START Supplied records

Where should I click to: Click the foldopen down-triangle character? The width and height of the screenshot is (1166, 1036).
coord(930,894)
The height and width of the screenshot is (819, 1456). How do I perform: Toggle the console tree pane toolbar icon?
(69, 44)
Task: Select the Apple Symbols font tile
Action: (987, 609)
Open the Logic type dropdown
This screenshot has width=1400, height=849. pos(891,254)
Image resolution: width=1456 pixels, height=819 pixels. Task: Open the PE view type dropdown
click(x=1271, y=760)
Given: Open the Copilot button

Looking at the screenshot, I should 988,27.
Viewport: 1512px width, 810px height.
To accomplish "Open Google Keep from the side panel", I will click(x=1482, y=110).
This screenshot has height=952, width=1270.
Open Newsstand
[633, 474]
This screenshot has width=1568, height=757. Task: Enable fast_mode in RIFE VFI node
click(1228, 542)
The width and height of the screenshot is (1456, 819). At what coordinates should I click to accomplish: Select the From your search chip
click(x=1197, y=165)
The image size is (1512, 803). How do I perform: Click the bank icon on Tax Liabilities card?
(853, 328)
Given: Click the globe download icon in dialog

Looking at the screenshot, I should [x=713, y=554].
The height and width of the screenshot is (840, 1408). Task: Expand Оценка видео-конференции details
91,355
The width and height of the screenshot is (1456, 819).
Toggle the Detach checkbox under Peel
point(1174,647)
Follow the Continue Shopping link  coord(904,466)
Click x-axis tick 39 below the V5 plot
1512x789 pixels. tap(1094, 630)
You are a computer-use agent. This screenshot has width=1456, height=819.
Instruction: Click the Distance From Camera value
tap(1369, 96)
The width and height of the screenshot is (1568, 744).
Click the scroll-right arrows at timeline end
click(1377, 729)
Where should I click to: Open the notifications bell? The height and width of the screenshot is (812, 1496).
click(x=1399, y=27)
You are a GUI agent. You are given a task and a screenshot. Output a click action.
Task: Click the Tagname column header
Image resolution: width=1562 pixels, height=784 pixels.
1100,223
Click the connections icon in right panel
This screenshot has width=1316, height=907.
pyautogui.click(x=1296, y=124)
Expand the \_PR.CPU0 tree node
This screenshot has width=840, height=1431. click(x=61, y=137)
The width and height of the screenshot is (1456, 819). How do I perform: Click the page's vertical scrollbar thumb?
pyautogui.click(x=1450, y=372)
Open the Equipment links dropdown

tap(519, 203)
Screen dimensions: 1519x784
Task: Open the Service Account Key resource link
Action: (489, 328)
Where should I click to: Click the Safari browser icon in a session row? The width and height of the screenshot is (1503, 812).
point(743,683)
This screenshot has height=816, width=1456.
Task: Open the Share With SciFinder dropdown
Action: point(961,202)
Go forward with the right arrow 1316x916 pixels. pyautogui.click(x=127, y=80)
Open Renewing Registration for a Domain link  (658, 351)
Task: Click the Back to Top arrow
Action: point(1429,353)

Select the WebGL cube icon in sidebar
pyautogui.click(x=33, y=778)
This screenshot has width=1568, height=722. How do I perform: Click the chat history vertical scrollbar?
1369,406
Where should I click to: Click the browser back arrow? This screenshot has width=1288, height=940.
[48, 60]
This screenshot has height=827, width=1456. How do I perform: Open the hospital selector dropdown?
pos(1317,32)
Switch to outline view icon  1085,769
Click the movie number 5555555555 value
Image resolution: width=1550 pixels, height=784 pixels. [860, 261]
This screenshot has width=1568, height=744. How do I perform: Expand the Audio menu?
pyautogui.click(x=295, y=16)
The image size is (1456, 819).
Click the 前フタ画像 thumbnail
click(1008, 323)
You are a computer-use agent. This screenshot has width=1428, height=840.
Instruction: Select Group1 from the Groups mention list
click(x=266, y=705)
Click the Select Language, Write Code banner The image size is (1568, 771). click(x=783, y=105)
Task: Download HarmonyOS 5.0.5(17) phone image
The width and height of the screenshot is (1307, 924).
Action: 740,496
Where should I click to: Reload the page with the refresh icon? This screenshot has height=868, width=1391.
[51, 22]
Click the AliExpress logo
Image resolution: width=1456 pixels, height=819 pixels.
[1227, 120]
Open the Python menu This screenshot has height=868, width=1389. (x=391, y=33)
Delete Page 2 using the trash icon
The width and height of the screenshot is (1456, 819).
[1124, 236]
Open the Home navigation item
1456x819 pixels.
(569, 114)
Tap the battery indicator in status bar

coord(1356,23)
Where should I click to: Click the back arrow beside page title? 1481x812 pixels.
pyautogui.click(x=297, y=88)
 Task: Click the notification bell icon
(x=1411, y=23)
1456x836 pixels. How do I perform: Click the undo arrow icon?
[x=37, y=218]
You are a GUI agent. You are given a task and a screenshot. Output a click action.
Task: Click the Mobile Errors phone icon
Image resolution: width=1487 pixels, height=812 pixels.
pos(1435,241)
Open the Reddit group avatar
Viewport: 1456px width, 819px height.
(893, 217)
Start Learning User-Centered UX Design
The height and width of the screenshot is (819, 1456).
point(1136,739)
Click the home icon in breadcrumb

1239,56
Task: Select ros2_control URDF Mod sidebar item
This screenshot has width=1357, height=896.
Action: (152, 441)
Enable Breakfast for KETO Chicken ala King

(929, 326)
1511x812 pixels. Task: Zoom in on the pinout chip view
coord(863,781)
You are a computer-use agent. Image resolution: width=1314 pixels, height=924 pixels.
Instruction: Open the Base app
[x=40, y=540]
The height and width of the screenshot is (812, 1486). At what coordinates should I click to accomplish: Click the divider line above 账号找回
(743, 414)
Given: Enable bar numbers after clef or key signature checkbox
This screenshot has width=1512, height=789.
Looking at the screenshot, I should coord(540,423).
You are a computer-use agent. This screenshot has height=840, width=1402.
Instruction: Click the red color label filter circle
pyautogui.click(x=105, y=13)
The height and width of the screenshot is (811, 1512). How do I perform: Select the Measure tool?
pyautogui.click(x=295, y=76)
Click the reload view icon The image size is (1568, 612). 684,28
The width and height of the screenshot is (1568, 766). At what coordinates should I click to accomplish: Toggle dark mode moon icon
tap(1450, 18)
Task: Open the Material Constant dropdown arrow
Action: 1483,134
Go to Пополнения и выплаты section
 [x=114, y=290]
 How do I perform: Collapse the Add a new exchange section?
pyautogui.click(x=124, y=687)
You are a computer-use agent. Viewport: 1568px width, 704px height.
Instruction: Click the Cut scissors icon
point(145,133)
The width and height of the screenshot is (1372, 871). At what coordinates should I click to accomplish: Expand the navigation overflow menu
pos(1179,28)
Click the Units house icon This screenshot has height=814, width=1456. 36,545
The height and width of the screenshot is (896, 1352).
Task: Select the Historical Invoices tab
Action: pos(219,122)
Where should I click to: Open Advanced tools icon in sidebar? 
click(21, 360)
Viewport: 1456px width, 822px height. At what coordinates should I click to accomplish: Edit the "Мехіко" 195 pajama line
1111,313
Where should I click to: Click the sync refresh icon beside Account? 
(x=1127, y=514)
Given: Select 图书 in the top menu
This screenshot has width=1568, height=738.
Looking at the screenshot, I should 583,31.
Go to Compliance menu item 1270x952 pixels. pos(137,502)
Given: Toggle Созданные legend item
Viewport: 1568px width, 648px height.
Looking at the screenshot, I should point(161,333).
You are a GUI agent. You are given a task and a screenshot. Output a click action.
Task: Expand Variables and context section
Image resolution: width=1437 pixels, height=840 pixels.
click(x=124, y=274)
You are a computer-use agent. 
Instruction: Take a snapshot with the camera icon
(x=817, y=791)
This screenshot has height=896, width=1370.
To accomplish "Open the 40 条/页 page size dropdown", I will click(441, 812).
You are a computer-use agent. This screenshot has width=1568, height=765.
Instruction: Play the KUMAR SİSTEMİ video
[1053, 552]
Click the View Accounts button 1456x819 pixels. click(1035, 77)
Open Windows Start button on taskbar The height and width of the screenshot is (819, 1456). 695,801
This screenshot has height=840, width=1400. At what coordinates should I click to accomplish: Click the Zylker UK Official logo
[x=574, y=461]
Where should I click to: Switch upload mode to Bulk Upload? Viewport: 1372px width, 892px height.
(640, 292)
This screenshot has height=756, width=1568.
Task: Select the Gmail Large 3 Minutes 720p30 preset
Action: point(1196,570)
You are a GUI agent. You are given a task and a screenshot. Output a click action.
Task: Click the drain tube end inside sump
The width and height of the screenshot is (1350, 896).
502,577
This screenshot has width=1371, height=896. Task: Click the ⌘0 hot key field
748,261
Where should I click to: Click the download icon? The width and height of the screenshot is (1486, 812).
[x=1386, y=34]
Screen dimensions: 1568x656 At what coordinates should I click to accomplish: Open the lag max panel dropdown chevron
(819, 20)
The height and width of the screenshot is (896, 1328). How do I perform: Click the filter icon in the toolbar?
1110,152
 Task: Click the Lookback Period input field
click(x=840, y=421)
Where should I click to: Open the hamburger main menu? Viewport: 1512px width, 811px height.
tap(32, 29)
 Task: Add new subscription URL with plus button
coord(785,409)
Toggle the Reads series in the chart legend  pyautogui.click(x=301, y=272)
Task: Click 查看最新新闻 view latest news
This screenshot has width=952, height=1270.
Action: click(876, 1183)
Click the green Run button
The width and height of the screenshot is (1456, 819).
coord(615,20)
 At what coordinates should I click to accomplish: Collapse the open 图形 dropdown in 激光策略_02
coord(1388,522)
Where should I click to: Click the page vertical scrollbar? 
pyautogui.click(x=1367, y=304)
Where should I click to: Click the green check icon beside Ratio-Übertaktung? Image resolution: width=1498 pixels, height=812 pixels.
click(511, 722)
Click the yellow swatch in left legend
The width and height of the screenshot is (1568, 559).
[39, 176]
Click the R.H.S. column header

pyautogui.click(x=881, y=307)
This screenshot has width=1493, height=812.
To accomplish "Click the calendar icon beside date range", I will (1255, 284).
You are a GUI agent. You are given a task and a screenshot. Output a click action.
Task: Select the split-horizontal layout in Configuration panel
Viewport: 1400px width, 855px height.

END Supplied records

▸ **Task requirements**
The answer must be every line of the records that contains the word "phone".

▸ **Solution below**
Task: Download HarmonyOS 5.0.5(17) phone image
Task: Click the Mobile Errors phone icon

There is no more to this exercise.